Un projet de loi renait

Le gouvernement Libéral avait déposé le projet de loi 401 qui devait réformer le monde de la copropriété au Québec. Si plusieurs saluaient l’arrivée de ce projet de loi, ce dernier est malheureusement mort au feuilleton lors du déclenchement des dernières élections. Or, le nouveau gouvernement a déposé le nouveau projet de loi 16 qui reprend les grandes lignes du défunt projet.

Jusqu’à maintenant, les syndicats de copropriété devaient mettre un minimum de 5% des dépenses dans un fonds de prévoyance en prévision des grands travaux de rénovation. Or, tous les spécialistes du domaine s’entendaient pour dire que cela était insuffisant pour s’assurer d’amasser les sommes nécessaires.

La fin de la désuète règle du 5%

Bon nombre de syndicats de copropriété ont été forcés de recourir aux cotisations spéciales pour boucler le budget de rénovations. Dans certains cas, on parlait de cotisations s’élevant à plusieurs milliers de dollars.

En rendant l’étude du fonds de prévoyance obligatoire, le gouvernement s’assure que ce genre de situation cesse d’arriver.

Un outil essentiel à une bonne planification

Une étude du fonds de prévoyance permet d’établir un échéancier des travaux à venir pour maintenir en bon état les bâtiments d’un syndicat. Par la suite, cet outil permet d’établir un plan de cotisations afin de s’assurer que les sommes nécessaires au bon entretien de l’immeuble soient disponibles au moment opportun.

Les promoteurs devront fournir une étude du fonds de prévoyance

Le projet de loi 16 prévoit notamment que les promoteurs fournissent dans les 6 mois de l’assemblée extraordinaire la première étude de la fonde de prévoyance.

Pour les syndicats déjà existants?

Les syndicats déjà existants n’échappent pas à cette règle.

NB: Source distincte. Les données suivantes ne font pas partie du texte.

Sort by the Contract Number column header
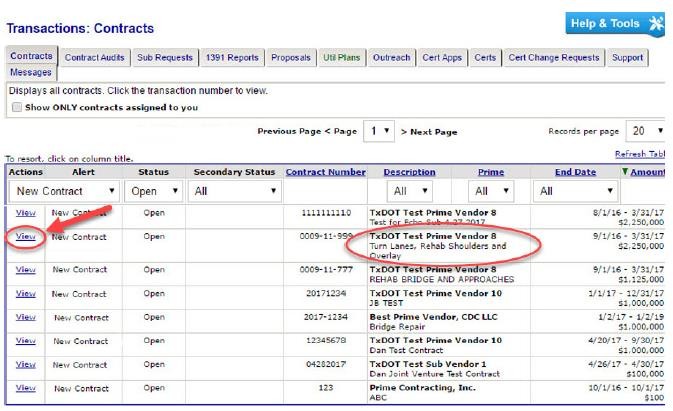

Ils devront également se doter d’une étude du fonds de prévoyance et la maintenir à jour aux 5 ans.

De plus, si ce n’est pas déjà fait, ils devront créer un carnet d’entretien et bien sûr adapter les cotisations aux fonds de prévoyance non plus en respectant la règle du 5%, mais bel et bien l’échéancier prévu à l’étude.